(Pixel coordinate grounding data)
______

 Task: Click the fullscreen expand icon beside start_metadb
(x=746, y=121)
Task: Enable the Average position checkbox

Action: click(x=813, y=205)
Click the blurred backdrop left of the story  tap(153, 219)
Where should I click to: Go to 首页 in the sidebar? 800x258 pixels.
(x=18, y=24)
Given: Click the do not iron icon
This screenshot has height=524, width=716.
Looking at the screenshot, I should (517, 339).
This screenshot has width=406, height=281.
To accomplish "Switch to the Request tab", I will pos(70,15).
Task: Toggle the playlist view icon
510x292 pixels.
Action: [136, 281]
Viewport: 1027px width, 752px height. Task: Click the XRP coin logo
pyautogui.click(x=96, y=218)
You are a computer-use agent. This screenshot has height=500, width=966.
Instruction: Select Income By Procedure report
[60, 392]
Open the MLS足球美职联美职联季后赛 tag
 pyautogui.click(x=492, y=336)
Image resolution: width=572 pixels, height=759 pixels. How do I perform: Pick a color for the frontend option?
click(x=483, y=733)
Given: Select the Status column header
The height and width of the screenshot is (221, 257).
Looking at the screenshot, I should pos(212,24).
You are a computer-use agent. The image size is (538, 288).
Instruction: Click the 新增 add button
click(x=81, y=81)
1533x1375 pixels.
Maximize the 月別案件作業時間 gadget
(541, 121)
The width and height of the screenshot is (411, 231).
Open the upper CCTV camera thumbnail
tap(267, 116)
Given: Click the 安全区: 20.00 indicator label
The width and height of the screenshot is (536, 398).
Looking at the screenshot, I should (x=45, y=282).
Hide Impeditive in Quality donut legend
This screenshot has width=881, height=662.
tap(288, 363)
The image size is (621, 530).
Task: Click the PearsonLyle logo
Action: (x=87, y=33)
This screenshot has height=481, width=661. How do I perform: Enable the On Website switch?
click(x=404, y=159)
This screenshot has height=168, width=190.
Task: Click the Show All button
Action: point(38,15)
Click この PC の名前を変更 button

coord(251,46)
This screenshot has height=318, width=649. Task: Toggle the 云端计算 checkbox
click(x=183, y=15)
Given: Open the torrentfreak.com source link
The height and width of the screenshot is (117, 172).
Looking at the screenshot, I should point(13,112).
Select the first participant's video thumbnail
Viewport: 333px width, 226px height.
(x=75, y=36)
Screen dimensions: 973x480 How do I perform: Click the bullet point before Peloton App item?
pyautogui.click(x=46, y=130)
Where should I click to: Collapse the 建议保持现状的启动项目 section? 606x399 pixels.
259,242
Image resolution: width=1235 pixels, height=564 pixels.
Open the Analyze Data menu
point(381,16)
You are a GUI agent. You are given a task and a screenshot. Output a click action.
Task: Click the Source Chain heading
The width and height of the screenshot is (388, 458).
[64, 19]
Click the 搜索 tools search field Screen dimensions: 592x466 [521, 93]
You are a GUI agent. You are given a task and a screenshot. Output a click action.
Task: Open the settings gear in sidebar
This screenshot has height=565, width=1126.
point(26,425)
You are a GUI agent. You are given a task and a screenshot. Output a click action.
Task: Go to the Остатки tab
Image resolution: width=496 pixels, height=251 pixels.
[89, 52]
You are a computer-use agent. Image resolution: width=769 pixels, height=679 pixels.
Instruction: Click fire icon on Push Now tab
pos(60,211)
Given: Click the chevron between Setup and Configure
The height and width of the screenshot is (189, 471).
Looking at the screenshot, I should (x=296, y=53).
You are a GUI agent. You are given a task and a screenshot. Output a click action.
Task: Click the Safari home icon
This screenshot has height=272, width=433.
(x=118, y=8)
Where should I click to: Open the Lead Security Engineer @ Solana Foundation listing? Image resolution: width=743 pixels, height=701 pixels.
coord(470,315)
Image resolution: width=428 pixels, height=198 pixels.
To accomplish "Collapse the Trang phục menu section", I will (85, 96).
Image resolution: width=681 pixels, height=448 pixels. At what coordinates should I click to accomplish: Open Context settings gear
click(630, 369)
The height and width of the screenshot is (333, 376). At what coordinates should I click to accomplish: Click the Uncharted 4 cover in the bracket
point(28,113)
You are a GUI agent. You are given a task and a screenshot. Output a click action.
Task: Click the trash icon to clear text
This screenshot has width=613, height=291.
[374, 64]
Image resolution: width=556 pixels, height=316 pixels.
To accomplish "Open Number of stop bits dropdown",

______

TASK - Your response must consist of the entries, reproduced exactly.

OUTPUT FOR THIS EXERCISE -
 Task: Click the fullscreen expand icon beside start_metadb
(x=746, y=121)
Task: Enable the Average position checkbox

Action: click(x=813, y=205)
Click the blurred backdrop left of the story  tap(153, 219)
Where should I click to: Go to 首页 in the sidebar? 800x258 pixels.
(x=18, y=24)
Given: Click the do not iron icon
This screenshot has height=524, width=716.
Looking at the screenshot, I should (517, 339).
This screenshot has width=406, height=281.
To accomplish "Switch to the Request tab", I will pos(70,15).
Task: Toggle the playlist view icon
510x292 pixels.
Action: [136, 281]
Viewport: 1027px width, 752px height. Task: Click the XRP coin logo
pyautogui.click(x=96, y=218)
You are a computer-use agent. This screenshot has height=500, width=966.
Instruction: Select Income By Procedure report
[60, 392]
Open the MLS足球美职联美职联季后赛 tag
 pyautogui.click(x=492, y=336)
Image resolution: width=572 pixels, height=759 pixels. How do I perform: Pick a color for the frontend option?
click(x=483, y=733)
Given: Select the Status column header
The height and width of the screenshot is (221, 257).
Looking at the screenshot, I should pos(212,24).
You are a computer-use agent. The image size is (538, 288).
Instruction: Click the 新增 add button
click(x=81, y=81)
1533x1375 pixels.
Maximize the 月別案件作業時間 gadget
(541, 121)
The width and height of the screenshot is (411, 231).
Open the upper CCTV camera thumbnail
tap(267, 116)
Given: Click the 安全区: 20.00 indicator label
The width and height of the screenshot is (536, 398).
Looking at the screenshot, I should (x=45, y=282).
Hide Impeditive in Quality donut legend
This screenshot has width=881, height=662.
tap(288, 363)
The image size is (621, 530).
Task: Click the PearsonLyle logo
Action: (x=87, y=33)
This screenshot has height=481, width=661. How do I perform: Enable the On Website switch?
click(x=404, y=159)
This screenshot has height=168, width=190.
Task: Click the Show All button
Action: point(38,15)
Click この PC の名前を変更 button

coord(251,46)
This screenshot has height=318, width=649. Task: Toggle the 云端计算 checkbox
click(x=183, y=15)
Given: Open the torrentfreak.com source link
The height and width of the screenshot is (117, 172).
Looking at the screenshot, I should point(13,112).
Select the first participant's video thumbnail
Viewport: 333px width, 226px height.
(x=75, y=36)
Screen dimensions: 973x480 How do I perform: Click the bullet point before Peloton App item?
pyautogui.click(x=46, y=130)
Where should I click to: Collapse the 建议保持现状的启动项目 section? 606x399 pixels.
259,242
Image resolution: width=1235 pixels, height=564 pixels.
Open the Analyze Data menu
point(381,16)
You are a GUI agent. You are given a task and a screenshot. Output a click action.
Task: Click the Source Chain heading
The width and height of the screenshot is (388, 458).
[64, 19]
Click the 搜索 tools search field Screen dimensions: 592x466 [521, 93]
You are a GUI agent. You are given a task and a screenshot. Output a click action.
Task: Open the settings gear in sidebar
This screenshot has height=565, width=1126.
point(26,425)
You are a GUI agent. You are given a task and a screenshot. Output a click action.
Task: Go to the Остатки tab
Image resolution: width=496 pixels, height=251 pixels.
[89, 52]
You are a computer-use agent. Image resolution: width=769 pixels, height=679 pixels.
Instruction: Click fire icon on Push Now tab
pos(60,211)
Given: Click the chevron between Setup and Configure
The height and width of the screenshot is (189, 471).
Looking at the screenshot, I should (x=296, y=53).
You are a GUI agent. You are given a task and a screenshot. Output a click action.
Task: Click the Safari home icon
This screenshot has height=272, width=433.
(x=118, y=8)
Where should I click to: Open the Lead Security Engineer @ Solana Foundation listing? Image resolution: width=743 pixels, height=701 pixels.
coord(470,315)
Image resolution: width=428 pixels, height=198 pixels.
To accomplish "Collapse the Trang phục menu section", I will (85, 96).
Image resolution: width=681 pixels, height=448 pixels. At what coordinates should I click to accomplish: Open Context settings gear
click(630, 369)
The height and width of the screenshot is (333, 376). At what coordinates should I click to accomplish: Click the Uncharted 4 cover in the bracket
point(28,113)
You are a GUI agent. You are given a task and a screenshot. Output a click action.
Task: Click the trash icon to clear text
This screenshot has width=613, height=291.
[374, 64]
Image resolution: width=556 pixels, height=316 pixels.
To accomplish "Open Number of stop bits dropdown",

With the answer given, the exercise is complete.